* _WHAT IS EXPECTED_: Reproduce all of the data word for word.

[Source data]
──────────
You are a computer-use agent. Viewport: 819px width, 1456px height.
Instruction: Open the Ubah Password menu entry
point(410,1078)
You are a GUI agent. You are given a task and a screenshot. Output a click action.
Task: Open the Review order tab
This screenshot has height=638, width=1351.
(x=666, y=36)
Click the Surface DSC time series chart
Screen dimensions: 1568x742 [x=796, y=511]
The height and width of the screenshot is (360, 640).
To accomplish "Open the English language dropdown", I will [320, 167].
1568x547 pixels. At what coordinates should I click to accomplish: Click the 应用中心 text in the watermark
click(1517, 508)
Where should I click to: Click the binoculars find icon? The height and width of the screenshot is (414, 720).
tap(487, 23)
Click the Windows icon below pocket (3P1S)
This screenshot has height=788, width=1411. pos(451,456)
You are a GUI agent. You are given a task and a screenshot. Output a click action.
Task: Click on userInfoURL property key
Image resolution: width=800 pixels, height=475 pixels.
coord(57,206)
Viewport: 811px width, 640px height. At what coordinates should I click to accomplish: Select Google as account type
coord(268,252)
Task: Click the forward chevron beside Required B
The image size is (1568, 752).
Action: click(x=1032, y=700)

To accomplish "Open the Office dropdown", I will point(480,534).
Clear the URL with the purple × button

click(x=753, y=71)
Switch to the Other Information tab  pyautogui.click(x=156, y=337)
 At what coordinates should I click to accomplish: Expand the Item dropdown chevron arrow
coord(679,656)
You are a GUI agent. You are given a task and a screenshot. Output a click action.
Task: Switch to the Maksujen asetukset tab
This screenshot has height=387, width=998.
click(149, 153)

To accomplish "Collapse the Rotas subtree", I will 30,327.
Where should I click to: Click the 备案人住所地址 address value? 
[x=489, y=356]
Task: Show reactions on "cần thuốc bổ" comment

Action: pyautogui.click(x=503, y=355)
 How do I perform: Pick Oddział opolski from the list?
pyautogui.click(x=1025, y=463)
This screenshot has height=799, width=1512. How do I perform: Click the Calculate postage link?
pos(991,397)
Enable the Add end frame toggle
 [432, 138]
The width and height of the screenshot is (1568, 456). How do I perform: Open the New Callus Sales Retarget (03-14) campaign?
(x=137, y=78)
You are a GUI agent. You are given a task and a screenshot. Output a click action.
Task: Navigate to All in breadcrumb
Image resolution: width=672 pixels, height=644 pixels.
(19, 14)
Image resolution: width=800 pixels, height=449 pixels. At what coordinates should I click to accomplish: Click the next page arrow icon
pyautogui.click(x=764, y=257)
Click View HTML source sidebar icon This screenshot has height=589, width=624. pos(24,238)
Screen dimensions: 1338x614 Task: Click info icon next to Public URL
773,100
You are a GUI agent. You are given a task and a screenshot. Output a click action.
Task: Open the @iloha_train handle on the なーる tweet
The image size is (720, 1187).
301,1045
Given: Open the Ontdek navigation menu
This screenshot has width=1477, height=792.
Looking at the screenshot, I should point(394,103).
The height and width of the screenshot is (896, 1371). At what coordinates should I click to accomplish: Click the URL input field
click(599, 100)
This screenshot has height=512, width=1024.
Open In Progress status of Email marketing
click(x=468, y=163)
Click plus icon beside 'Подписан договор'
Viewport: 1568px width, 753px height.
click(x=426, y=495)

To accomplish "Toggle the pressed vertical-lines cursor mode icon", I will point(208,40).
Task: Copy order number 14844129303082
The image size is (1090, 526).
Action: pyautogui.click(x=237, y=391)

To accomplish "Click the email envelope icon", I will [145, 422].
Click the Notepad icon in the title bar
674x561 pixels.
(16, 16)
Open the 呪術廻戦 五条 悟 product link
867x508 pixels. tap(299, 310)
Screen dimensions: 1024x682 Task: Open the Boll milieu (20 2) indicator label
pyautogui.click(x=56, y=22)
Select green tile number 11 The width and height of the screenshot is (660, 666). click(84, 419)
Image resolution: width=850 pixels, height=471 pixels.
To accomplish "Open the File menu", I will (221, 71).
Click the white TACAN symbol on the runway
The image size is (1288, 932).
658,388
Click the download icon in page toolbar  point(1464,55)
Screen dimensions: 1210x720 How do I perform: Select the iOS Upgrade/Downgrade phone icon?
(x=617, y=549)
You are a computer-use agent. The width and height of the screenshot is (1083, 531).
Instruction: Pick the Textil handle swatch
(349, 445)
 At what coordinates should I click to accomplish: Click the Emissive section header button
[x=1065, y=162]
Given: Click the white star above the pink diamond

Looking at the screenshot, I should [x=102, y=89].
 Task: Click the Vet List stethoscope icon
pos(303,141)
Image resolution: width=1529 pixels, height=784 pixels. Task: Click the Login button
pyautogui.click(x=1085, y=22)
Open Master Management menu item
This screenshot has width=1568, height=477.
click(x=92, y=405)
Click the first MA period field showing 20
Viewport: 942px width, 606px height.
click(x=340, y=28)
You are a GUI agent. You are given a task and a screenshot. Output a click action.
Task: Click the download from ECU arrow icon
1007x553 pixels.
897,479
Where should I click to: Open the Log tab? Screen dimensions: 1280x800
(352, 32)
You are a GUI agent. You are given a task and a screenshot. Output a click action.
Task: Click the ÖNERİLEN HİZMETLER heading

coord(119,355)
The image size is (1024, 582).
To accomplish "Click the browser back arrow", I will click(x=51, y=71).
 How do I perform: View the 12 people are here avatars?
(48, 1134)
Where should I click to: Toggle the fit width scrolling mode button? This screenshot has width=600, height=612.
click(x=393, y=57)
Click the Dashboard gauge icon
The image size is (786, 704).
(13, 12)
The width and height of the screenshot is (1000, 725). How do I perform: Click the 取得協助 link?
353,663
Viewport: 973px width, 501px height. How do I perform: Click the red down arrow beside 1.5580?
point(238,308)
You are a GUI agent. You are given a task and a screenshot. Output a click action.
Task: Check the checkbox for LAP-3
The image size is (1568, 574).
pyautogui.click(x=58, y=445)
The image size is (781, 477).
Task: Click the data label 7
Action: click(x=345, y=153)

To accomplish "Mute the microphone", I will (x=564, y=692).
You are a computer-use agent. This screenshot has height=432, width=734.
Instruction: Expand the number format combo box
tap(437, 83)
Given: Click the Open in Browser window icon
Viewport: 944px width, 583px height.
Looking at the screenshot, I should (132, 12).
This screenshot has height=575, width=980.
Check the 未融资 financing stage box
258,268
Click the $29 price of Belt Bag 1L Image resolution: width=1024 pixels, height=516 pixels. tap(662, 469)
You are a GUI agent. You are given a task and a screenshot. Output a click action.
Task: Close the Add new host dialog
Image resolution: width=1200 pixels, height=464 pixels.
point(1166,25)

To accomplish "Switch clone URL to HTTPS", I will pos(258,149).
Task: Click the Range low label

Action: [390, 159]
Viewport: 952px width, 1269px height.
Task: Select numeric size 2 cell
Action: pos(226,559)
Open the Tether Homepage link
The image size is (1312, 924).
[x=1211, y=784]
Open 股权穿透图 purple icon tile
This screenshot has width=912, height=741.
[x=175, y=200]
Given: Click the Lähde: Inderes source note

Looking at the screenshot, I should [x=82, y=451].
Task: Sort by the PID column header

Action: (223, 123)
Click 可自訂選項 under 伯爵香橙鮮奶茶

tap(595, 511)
──────────
* _EXERCISE RESULT_:
You are a computer-use agent. Viewport: 819px width, 1456px height.
Instruction: Open the Ubah Password menu entry
point(410,1078)
You are a GUI agent. You are given a task and a screenshot. Output a click action.
Task: Open the Review order tab
This screenshot has height=638, width=1351.
(x=666, y=36)
Click the Surface DSC time series chart
Screen dimensions: 1568x742 [x=796, y=511]
The height and width of the screenshot is (360, 640).
To accomplish "Open the English language dropdown", I will [320, 167].
1568x547 pixels. At what coordinates should I click to accomplish: Click the 应用中心 text in the watermark
click(1517, 508)
Where should I click to: Click the binoculars find icon? The height and width of the screenshot is (414, 720).
tap(487, 23)
Click the Windows icon below pocket (3P1S)
This screenshot has height=788, width=1411. pos(451,456)
You are a GUI agent. You are given a task and a screenshot. Output a click action.
Task: Click on userInfoURL property key
Image resolution: width=800 pixels, height=475 pixels.
coord(57,206)
Viewport: 811px width, 640px height. At what coordinates should I click to accomplish: Select Google as account type
coord(268,252)
Task: Click the forward chevron beside Required B
The image size is (1568, 752).
Action: click(x=1032, y=700)

To accomplish "Open the Office dropdown", I will point(480,534).
Clear the URL with the purple × button

click(x=753, y=71)
Switch to the Other Information tab  pyautogui.click(x=156, y=337)
 At what coordinates should I click to accomplish: Expand the Item dropdown chevron arrow
coord(679,656)
You are a GUI agent. You are given a task and a screenshot. Output a click action.
Task: Switch to the Maksujen asetukset tab
This screenshot has height=387, width=998.
click(149, 153)

To accomplish "Collapse the Rotas subtree", I will 30,327.
Where should I click to: Click the 备案人住所地址 address value? 
[x=489, y=356]
Task: Show reactions on "cần thuốc bổ" comment

Action: pyautogui.click(x=503, y=355)
 How do I perform: Pick Oddział opolski from the list?
pyautogui.click(x=1025, y=463)
This screenshot has height=799, width=1512. How do I perform: Click the Calculate postage link?
pos(991,397)
Enable the Add end frame toggle
 [432, 138]
The width and height of the screenshot is (1568, 456). How do I perform: Open the New Callus Sales Retarget (03-14) campaign?
(x=137, y=78)
You are a GUI agent. You are given a task and a screenshot. Output a click action.
Task: Navigate to All in breadcrumb
Image resolution: width=672 pixels, height=644 pixels.
(19, 14)
Image resolution: width=800 pixels, height=449 pixels. At what coordinates should I click to accomplish: Click the next page arrow icon
pyautogui.click(x=764, y=257)
Click View HTML source sidebar icon This screenshot has height=589, width=624. pos(24,238)
Screen dimensions: 1338x614 Task: Click info icon next to Public URL
773,100
You are a GUI agent. You are given a task and a screenshot. Output a click action.
Task: Open the @iloha_train handle on the なーる tweet
The image size is (720, 1187).
301,1045
Given: Open the Ontdek navigation menu
This screenshot has width=1477, height=792.
Looking at the screenshot, I should point(394,103).
The height and width of the screenshot is (896, 1371). At what coordinates should I click to accomplish: Click the URL input field
click(599, 100)
This screenshot has height=512, width=1024.
Open In Progress status of Email marketing
click(x=468, y=163)
Click plus icon beside 'Подписан договор'
Viewport: 1568px width, 753px height.
click(x=426, y=495)

To accomplish "Toggle the pressed vertical-lines cursor mode icon", I will point(208,40).
Task: Copy order number 14844129303082
The image size is (1090, 526).
Action: pyautogui.click(x=237, y=391)

To accomplish "Click the email envelope icon", I will [145, 422].
Click the Notepad icon in the title bar
674x561 pixels.
(16, 16)
Open the 呪術廻戦 五条 悟 product link
867x508 pixels. tap(299, 310)
Screen dimensions: 1024x682 Task: Open the Boll milieu (20 2) indicator label
pyautogui.click(x=56, y=22)
Select green tile number 11 The width and height of the screenshot is (660, 666). click(84, 419)
Image resolution: width=850 pixels, height=471 pixels.
To accomplish "Open the File menu", I will (221, 71).
Click the white TACAN symbol on the runway
The image size is (1288, 932).
658,388
Click the download icon in page toolbar  point(1464,55)
Screen dimensions: 1210x720 How do I perform: Select the iOS Upgrade/Downgrade phone icon?
(x=617, y=549)
You are a computer-use agent. The width and height of the screenshot is (1083, 531).
Instruction: Pick the Textil handle swatch
(349, 445)
 At what coordinates should I click to accomplish: Click the Emissive section header button
[x=1065, y=162]
Given: Click the white star above the pink diamond

Looking at the screenshot, I should [x=102, y=89].
 Task: Click the Vet List stethoscope icon
pos(303,141)
Image resolution: width=1529 pixels, height=784 pixels. Task: Click the Login button
pyautogui.click(x=1085, y=22)
Open Master Management menu item
This screenshot has width=1568, height=477.
click(x=92, y=405)
Click the first MA period field showing 20
Viewport: 942px width, 606px height.
click(x=340, y=28)
You are a GUI agent. You are given a task and a screenshot. Output a click action.
Task: Click the download from ECU arrow icon
1007x553 pixels.
897,479
Where should I click to: Open the Log tab? Screen dimensions: 1280x800
(352, 32)
You are a GUI agent. You are given a task and a screenshot. Output a click action.
Task: Click the ÖNERİLEN HİZMETLER heading

coord(119,355)
The image size is (1024, 582).
To accomplish "Click the browser back arrow", I will click(x=51, y=71).
 How do I perform: View the 12 people are here avatars?
(48, 1134)
Where should I click to: Toggle the fit width scrolling mode button? This screenshot has width=600, height=612.
click(x=393, y=57)
Click the Dashboard gauge icon
The image size is (786, 704).
(13, 12)
The width and height of the screenshot is (1000, 725). How do I perform: Click the 取得協助 link?
353,663
Viewport: 973px width, 501px height. How do I perform: Click the red down arrow beside 1.5580?
point(238,308)
You are a GUI agent. You are given a task and a screenshot. Output a click action.
Task: Check the checkbox for LAP-3
The image size is (1568, 574).
pyautogui.click(x=58, y=445)
The image size is (781, 477).
Task: Click the data label 7
Action: click(x=345, y=153)

To accomplish "Mute the microphone", I will (x=564, y=692).
You are a computer-use agent. This screenshot has height=432, width=734.
Instruction: Expand the number format combo box
tap(437, 83)
Given: Click the Open in Browser window icon
Viewport: 944px width, 583px height.
Looking at the screenshot, I should (132, 12).
This screenshot has height=575, width=980.
Check the 未融资 financing stage box
258,268
Click the $29 price of Belt Bag 1L Image resolution: width=1024 pixels, height=516 pixels. tap(662, 469)
You are a GUI agent. You are given a task and a screenshot. Output a click action.
Task: Close the Add new host dialog
Image resolution: width=1200 pixels, height=464 pixels.
point(1166,25)

To accomplish "Switch clone URL to HTTPS", I will pos(258,149).
Task: Click the Range low label

Action: [390, 159]
Viewport: 952px width, 1269px height.
Task: Select numeric size 2 cell
Action: pos(226,559)
Open the Tether Homepage link
The image size is (1312, 924).
[x=1211, y=784]
Open 股权穿透图 purple icon tile
This screenshot has width=912, height=741.
[x=175, y=200]
Given: Click the Lähde: Inderes source note

Looking at the screenshot, I should [x=82, y=451].
Task: Sort by the PID column header

Action: (223, 123)
Click 可自訂選項 under 伯爵香橙鮮奶茶

tap(595, 511)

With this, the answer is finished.